Neuroprotective effect of chrysin on isoniazid-induced neurotoxicity via suppression of oxidative stress, inflammation and apoptosis in rats


Çelik H., KÜÇÜKLER S., ÇOMAKLI S., ÇAĞLAYAN C., ÖZDEMİR S., Yardım A., ...Daha Fazla

NeuroToxicology, cilt.81, ss.197-208, 2020 (SCI-Expanded) identifier identifier

  • Yayın Türü: Makale / Tam Makale
  • Cilt numarası: 81
  • Basım Tarihi: 2020
  • Doi Numarası: 10.1016/j.neuro.2020.10.009
  • Dergi Adı: NeuroToxicology
  • Derginin Tarandığı İndeksler: Science Citation Index Expanded (SCI-EXPANDED), Scopus, Academic Search Premier, PASCAL, Agricultural & Environmental Science Database, Aquatic Science & Fisheries Abstracts (ASFA), BIOSIS, CAB Abstracts, EMBASE, Environment Index, MEDLINE, Veterinary Science Database
  • Sayfa Sayıları: ss.197-208
  • Anahtar Kelimeler: Chrysin, Inflammation, Isoniazid, Molecular docking, Neurotoxicity, Oxidative stress
  • Bilecik Şeyh Edebali Üniversitesi Adresli: Hayır

Özet

Isoniazid (INH) is among the most important anti-tuberculosis agents widely prescribed.
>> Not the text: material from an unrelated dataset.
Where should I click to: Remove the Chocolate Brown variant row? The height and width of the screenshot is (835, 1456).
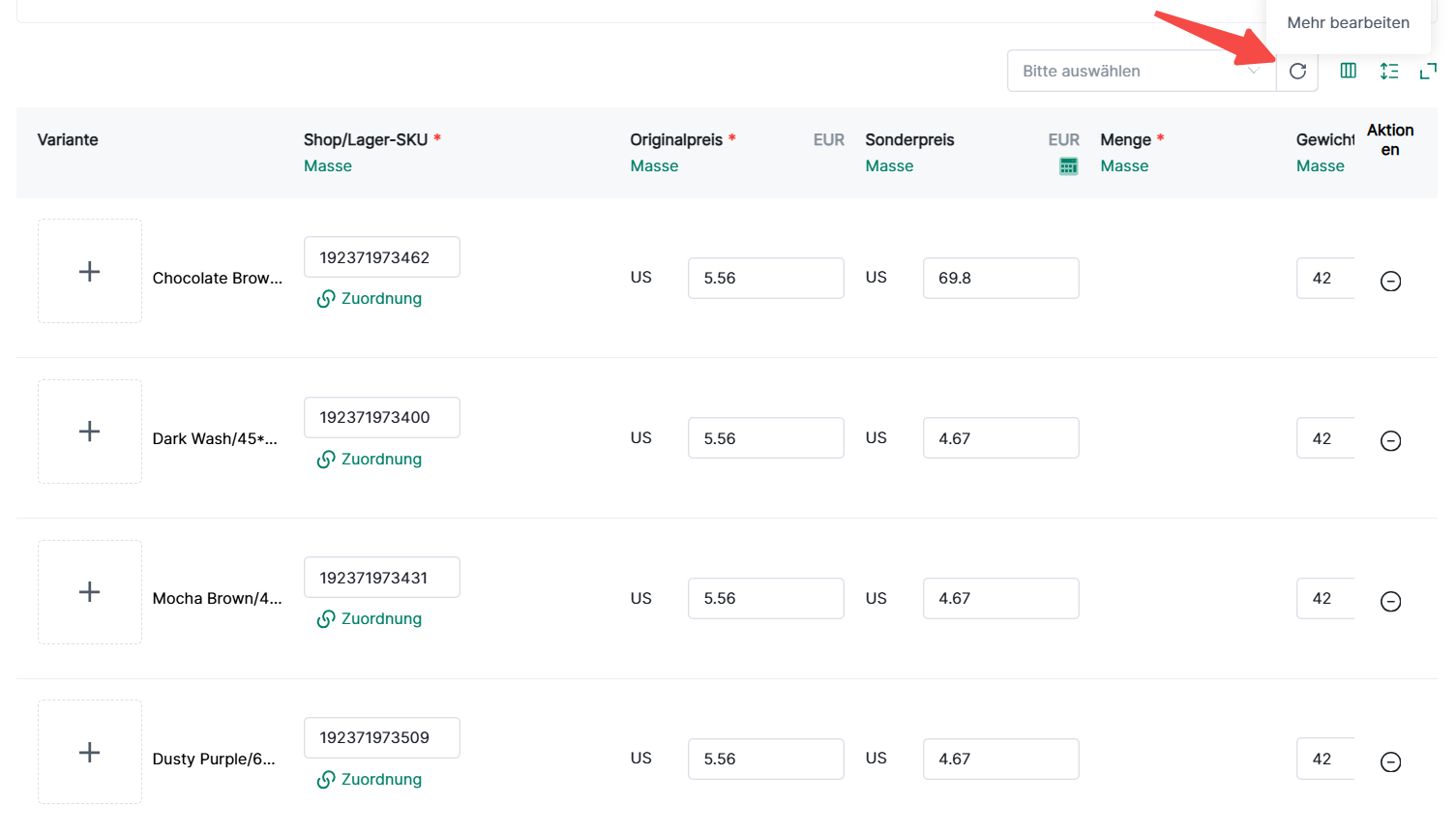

However, its clinical use is restricted due to its severe side effects associated with neurotoxicity. The aim of the present study was to investigate the neuroprotective effects of chrysin (CR), a natural antioxidant, against INH-induced neurotoxicity in rats. The rats were treated orally with INH (400 mg/kg body weight) alone or with CR (25 and 50 mg/kg body weight) for 7 consecutive days. INH administration significantly increased brain lipid peroxidation and resulted in a significant decrease in antioxidant biomarkers including superoxide dismutase (SOD), catalase (CAT), glutathione peroxidase (GPx) and glutathione (GSH). INH treatment also increased levels of nuclear factor kappa B (NF-κB), tumor necrosis factor-α (TNF-α), glial fibrillary acidic protein (GFAP) and activities of p38α mitogen-activated protein kinase (p38α MAPK) while decreasing levels of neural cell adhesion molecule (NCAM). Double immunofluorescence expressions of c-Jun N-terminal kinase (JNK) and Bcl-2 associated X protein (Bax) in brain tissues were increased after INH administration. Furthermore, INH increased mRNA expression levels of nuclear factor erythroid 2-related factor 2 (Nrf-2), heme oxygenase-1 (HO-1), NAD(P)H: quinone oxidoreductase 1 (NQO1), glutamate-cysteine ligase modifier subunit (Gclm), glutamate cysteine ligase catalytic subunit (Gclc), NF-κB, TNF-α, interleukin-1β (IL-1β), interleukin-6 (IL-6) and GFAP in rat brain tissues. Co-treatment with CR increased anti-oxidant capacity as well as regulated inflammation and apoptosis in brain. Additionally, molecular docking results showed that CR had the potential to interact with the active sites of TNF-α and NFκ-B. In conclusion, CR improved INH-induced brain oxidative damage, inflammation and apoptosis, possibly through their antioxidant properties.